# Exercise details
Output every record again so that it matches the original word for word.

|---|

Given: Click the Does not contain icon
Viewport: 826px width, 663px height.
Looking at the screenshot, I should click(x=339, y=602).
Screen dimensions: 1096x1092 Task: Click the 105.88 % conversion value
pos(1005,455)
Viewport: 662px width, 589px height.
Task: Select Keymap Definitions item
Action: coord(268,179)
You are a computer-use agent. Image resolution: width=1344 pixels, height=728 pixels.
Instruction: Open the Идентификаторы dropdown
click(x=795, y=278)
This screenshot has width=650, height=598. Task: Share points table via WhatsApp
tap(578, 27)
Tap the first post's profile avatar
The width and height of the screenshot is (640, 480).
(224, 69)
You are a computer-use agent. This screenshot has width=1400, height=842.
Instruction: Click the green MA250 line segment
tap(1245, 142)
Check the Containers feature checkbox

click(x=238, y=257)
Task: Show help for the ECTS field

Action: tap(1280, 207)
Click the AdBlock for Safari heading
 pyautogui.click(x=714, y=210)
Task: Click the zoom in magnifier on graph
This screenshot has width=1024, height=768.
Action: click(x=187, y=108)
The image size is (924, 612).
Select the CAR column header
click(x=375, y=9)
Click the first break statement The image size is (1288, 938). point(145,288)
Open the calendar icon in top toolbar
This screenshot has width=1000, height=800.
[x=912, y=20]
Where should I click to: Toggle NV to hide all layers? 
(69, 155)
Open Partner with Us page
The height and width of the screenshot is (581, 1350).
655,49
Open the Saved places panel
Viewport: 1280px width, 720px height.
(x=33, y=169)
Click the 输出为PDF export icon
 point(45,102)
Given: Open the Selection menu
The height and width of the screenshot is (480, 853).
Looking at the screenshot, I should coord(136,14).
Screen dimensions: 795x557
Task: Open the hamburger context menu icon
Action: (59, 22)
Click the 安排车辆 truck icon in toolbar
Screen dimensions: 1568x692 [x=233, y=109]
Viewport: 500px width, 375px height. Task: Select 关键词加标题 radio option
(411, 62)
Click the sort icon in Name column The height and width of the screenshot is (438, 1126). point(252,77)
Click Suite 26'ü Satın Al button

|---|

# Task result
Given: Click the Does not contain icon
Viewport: 826px width, 663px height.
Looking at the screenshot, I should click(x=339, y=602).
Screen dimensions: 1096x1092 Task: Click the 105.88 % conversion value
pos(1005,455)
Viewport: 662px width, 589px height.
Task: Select Keymap Definitions item
Action: coord(268,179)
You are a computer-use agent. Image resolution: width=1344 pixels, height=728 pixels.
Instruction: Open the Идентификаторы dropdown
click(x=795, y=278)
This screenshot has width=650, height=598. Task: Share points table via WhatsApp
tap(578, 27)
Tap the first post's profile avatar
The width and height of the screenshot is (640, 480).
(224, 69)
You are a computer-use agent. This screenshot has width=1400, height=842.
Instruction: Click the green MA250 line segment
tap(1245, 142)
Check the Containers feature checkbox

click(x=238, y=257)
Task: Show help for the ECTS field

Action: tap(1280, 207)
Click the AdBlock for Safari heading
 pyautogui.click(x=714, y=210)
Task: Click the zoom in magnifier on graph
This screenshot has width=1024, height=768.
Action: click(x=187, y=108)
The image size is (924, 612).
Select the CAR column header
click(x=375, y=9)
Click the first break statement The image size is (1288, 938). point(145,288)
Open the calendar icon in top toolbar
This screenshot has width=1000, height=800.
[x=912, y=20]
Where should I click to: Toggle NV to hide all layers? 
(69, 155)
Open Partner with Us page
The height and width of the screenshot is (581, 1350).
655,49
Open the Saved places panel
Viewport: 1280px width, 720px height.
(x=33, y=169)
Click the 输出为PDF export icon
 point(45,102)
Given: Open the Selection menu
The height and width of the screenshot is (480, 853).
Looking at the screenshot, I should coord(136,14).
Screen dimensions: 795x557
Task: Open the hamburger context menu icon
Action: (59, 22)
Click the 安排车辆 truck icon in toolbar
Screen dimensions: 1568x692 [x=233, y=109]
Viewport: 500px width, 375px height. Task: Select 关键词加标题 radio option
(411, 62)
Click the sort icon in Name column The height and width of the screenshot is (438, 1126). point(252,77)
Click Suite 26'ü Satın Al button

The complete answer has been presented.